Pediatricians Can Earn Over $300 Thousand by Vaccinating Children – Virtual Reality Now Used to Increase Vaccine Uptake in Victims

Greg Reese has just published a report showing how pediatricians earn $400 for every vaccine injected into children under the age of 2, where the average pediatrician in the United States can earn over $300 thousand per year, which is usually more than their salary. Not only is this incentive for pediatricians to kick families out their practice who do not agree to the full CDC childhood vaccination schedule, it is a major incentive to inject babies and toddlers with as many vaccines as possible during an office visit, which greatly increases their risk of death and injuries. Reese also published a video showing how doctors and nurses in Brazil have started using virtual reality head gear to reduce fear and anxiety in children as they are injected with these toxic and poisonous shots. Getting more victims to receive injections is not the only application of this new technology today, such as virtual reality headsets. Apple is planning on using their new "Vision Pro" VR headsets to monitor people for "mental health."

Doctors Are the Leading Cause of Death: Top Reasons You Can’t Trust Your Doctor

A visit to your doctor’s office should leave you feeling informed and supported, with open and truthful conversations about your health and treatment plans. Many, however, do not get such courtesies, especially where vaccinations are concerned. Open conversations about vaccines are the exception rather than the rule at many U.S. doctors’ offices. Increasingly, parents are left feeling belittled or threatened by their children's doctors should they so much as question the U.S. Centers for Disease Control and Prevention's (CDC) vaccination schedule. Many are even going so far as to kick patients out of their practice, leaving them without a source for medical care. As Barbara Loe Fisher, founder of the National Vaccine Information Center (NVIC), states: "The sacred trust between mothers and pediatricians fostered by mutual respect and shared decision-making has been broken. Sadly, the admiration and trust that mothers used to have for family pediatricians is melting away and being replaced by fear. Doctors are not our masters. We pay them well to do a job, not to exploit and terrify us. Discrimination, coercion and force have no place in modern medicine or in public health policy."

The Vaccine Wars: How Most Pediatricians Now Represent Big Pharma Instead of Their Patients

Pediatricians’ offices have become ugly battlegrounds. Intelligent, well-informed and loving parents asking legitimate questions about vaccinations are being belittled and treated with disrespect and contempt by too many pediatricians robotically implementing the CDC’s inflexible vaccine schedule in clear violation of the informed consent principle. The National Vaccine Information Center is regularly contacted by mothers reporting that pediatricians are refusing to provide medical care to their babies if they decline or ask to delay even one of the two dozen doses of nine vaccines that CDC officials order pediatricians to give infants in the first year of life. The sacred trust between mothers and pediatricians fostered by mutual respect and shared decision-making has been broken. Sadly, the admiration and trust that mothers used to have for family pediatricians is melting away and being replaced by fear. Doctors are not our masters. We pay them well to do a job, not to exploit and terrify us. Discrimination, coercion and force have no place in modern medicine or in public health policy.

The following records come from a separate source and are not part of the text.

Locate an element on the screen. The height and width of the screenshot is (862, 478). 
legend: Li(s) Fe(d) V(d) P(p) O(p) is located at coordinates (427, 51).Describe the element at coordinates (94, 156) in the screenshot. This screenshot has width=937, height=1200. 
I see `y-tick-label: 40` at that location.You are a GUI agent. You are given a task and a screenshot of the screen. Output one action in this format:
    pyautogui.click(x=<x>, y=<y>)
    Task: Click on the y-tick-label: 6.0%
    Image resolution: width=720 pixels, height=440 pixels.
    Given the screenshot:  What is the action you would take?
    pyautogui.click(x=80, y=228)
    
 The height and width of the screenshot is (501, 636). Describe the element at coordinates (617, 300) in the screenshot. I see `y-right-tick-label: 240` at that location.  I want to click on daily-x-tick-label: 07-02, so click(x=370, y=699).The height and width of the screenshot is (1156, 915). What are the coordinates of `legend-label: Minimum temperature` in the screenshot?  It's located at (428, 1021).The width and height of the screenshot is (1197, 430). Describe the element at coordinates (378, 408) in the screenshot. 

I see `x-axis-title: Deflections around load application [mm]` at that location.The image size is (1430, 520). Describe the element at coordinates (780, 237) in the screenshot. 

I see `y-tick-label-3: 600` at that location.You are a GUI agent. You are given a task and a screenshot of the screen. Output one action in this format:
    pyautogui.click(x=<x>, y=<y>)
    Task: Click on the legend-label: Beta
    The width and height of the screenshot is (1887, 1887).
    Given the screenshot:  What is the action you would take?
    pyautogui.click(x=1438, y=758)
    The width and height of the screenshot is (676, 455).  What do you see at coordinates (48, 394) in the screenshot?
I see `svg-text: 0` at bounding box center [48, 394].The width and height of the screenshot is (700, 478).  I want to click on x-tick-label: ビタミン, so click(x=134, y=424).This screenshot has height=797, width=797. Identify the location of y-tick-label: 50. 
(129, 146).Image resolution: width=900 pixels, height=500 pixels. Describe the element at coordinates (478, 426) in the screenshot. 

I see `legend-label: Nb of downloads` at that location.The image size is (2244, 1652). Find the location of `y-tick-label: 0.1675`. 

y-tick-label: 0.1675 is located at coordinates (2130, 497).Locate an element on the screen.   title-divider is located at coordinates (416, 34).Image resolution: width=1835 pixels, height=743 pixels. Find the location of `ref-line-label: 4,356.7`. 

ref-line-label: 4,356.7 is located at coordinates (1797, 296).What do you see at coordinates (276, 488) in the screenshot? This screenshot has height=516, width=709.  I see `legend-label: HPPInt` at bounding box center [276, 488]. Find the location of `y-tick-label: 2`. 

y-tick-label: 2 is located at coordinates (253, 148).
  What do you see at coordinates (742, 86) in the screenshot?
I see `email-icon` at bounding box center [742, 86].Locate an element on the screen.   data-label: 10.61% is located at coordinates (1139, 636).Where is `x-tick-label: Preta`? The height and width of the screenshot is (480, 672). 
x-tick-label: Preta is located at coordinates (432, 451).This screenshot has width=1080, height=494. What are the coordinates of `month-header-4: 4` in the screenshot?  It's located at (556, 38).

Incentivizing Pediatricians to Be Vaccine Bullies

It is quite common for pediatricians (and family doctors) to encounter parents who refuse one or more infant vaccines, most often due to safety concerns. These concerns also mean that pediatricians frequently get requests to modify or delay the vaccine schedule—nearly three-fifths (58%) of pediatricians reported such requests in a 2014 AAP survey. Rather than recognize the validity of parents’ safety concerns or admit to their own ambivalence about some of the newer vaccines, many pediatricians—nearly two in five according to some estimates—choose to boot uncooperative families out of their practice. A recent Medscape survey indicates that one of the main things that pediatricians dislike about their job is “dealing with difficult patients.” However, when pediatricians dismiss families whose only crime is the desire to make informed and individualized health care decisions on behalf of their children, the doctors are doing more than just unprofessionally dumping “difficult” patients—they also are protecting their bottom line. Dr. Bob Sears confirms that HMO plans use incentive practices, conducting year-end chart reviews and awarding large bonuses to pediatric practices that score well. Dr. Sears explains: “This bonus varies depending on the number of patients the doctor sees. One of the requirements for a patient’s chart to pass the test is that they are fully vaccinated. […] Such incentives…end up forcing a doctor to consider the financial implications of accepting patients who even just want to opt out of one vaccine. …Maybe a few such families wouldn’t make them fail the chart reviews, but if they have too many, there goes their year-end bonus.”

Vaccines Don’t Cause Autism, Pediatricians Do

If a doctor sticks six vaccines into a child while the child is taking antibiotics for an ear infection and Tylenol for a cold, he’s not a doctor, he’s a criminal, and should be hauled into jail on the spot for assault and battery. If the child also happens to have eczema, long-term diarrhea, and has missed a milestone or two, perhaps the charge should be attempted murder. As you know, pediatricians do just this and more every day. How do we stop this recklessness?